From: Pif on
Hello,

I make calculations and many thinks in a page that result in a
javascript table file. I know how to create a CSV string from this
table in JS, but I would like that when the user click on a given
button, the script launchs and generate a file that is dowloadable
using a dialog box without requesting server.

Can you tell me if it is possible and how I can do that ?

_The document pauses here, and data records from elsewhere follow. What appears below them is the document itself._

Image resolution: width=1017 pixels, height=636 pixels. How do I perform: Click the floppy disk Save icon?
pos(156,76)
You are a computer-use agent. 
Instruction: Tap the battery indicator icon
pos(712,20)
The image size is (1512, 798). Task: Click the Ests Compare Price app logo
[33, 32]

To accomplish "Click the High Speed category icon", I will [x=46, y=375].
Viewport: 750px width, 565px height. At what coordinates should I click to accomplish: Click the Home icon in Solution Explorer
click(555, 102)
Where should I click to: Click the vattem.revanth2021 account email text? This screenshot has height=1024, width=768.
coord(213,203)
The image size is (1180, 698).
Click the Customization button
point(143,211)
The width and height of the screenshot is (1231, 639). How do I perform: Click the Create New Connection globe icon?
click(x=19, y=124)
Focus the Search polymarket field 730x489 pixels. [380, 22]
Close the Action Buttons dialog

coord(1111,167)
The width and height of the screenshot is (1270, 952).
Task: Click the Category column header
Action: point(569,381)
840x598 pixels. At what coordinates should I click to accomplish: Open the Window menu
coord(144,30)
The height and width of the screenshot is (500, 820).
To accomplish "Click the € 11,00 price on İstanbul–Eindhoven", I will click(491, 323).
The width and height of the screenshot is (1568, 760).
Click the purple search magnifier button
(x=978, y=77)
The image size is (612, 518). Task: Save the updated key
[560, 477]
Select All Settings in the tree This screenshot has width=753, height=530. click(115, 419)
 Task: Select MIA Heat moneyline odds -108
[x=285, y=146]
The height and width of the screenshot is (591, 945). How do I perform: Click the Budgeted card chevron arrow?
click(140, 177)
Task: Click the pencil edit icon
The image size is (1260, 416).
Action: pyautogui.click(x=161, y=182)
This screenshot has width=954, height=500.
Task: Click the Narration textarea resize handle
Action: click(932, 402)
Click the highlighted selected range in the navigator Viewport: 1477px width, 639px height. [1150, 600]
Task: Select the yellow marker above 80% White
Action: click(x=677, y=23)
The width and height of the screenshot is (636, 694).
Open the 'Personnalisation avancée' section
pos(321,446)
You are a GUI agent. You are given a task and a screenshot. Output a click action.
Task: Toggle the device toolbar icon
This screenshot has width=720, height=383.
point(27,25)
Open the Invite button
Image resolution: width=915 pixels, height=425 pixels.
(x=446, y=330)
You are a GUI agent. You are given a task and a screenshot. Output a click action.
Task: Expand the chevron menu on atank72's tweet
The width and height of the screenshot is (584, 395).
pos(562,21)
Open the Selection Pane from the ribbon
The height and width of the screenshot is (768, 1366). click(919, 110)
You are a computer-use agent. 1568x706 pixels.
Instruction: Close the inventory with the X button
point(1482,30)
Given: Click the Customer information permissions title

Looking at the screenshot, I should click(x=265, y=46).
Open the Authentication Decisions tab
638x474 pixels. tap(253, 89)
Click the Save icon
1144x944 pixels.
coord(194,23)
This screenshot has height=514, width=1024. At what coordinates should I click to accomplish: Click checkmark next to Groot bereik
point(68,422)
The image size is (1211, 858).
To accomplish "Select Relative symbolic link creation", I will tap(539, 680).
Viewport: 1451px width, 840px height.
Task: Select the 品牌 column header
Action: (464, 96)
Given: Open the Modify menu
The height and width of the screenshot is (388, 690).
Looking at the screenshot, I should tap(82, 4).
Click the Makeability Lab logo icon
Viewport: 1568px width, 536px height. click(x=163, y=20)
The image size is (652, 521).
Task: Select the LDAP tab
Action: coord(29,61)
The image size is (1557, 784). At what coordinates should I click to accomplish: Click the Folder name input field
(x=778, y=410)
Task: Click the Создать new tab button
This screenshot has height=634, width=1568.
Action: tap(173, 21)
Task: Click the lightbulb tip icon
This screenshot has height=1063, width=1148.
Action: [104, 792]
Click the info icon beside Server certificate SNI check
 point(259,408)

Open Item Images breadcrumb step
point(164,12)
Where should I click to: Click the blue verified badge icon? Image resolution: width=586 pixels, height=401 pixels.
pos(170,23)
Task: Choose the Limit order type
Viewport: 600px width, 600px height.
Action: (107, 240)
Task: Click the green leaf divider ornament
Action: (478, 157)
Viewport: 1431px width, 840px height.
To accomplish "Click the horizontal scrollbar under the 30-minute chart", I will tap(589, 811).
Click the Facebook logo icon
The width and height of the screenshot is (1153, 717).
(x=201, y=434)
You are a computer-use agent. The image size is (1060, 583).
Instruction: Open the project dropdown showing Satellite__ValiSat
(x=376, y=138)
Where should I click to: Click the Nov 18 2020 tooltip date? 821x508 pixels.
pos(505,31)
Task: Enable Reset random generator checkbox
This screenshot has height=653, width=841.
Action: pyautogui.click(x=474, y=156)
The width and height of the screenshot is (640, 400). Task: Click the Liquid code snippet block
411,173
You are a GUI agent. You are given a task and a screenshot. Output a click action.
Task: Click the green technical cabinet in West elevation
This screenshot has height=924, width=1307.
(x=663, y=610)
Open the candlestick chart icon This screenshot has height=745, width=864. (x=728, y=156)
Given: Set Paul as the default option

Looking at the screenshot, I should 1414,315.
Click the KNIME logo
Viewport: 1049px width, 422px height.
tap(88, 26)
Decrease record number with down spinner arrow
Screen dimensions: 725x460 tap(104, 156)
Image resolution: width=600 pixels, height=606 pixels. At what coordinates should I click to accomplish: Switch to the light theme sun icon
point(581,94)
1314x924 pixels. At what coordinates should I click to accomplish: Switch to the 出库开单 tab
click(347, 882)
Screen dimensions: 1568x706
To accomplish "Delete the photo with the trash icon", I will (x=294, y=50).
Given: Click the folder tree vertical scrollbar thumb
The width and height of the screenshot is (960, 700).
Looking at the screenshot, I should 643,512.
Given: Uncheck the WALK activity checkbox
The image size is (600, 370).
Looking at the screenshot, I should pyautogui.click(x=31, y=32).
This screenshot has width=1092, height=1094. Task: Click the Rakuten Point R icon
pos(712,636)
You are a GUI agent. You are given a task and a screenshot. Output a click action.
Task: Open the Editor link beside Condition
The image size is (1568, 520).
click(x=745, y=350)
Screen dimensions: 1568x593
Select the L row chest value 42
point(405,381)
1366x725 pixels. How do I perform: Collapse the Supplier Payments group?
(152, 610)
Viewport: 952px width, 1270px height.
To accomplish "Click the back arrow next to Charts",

This must be compatible with IE6 (and higher) and latest release of
FF.

Thanks a lot for you help !

From: Richard Cornford on
On Nov 26, 9:20 am, Pif wrote:
> I make calculations and many thinks in a page that
> result in a javascript table file. I know how to create
> a CSV string from this table in JS, but I would like that
> when the user click on a given button, the script launchs
> and generate a file that is dowloadable using a dialog
> box without requesting server.
>
> Can you tell me if it is possible and how I can do that ?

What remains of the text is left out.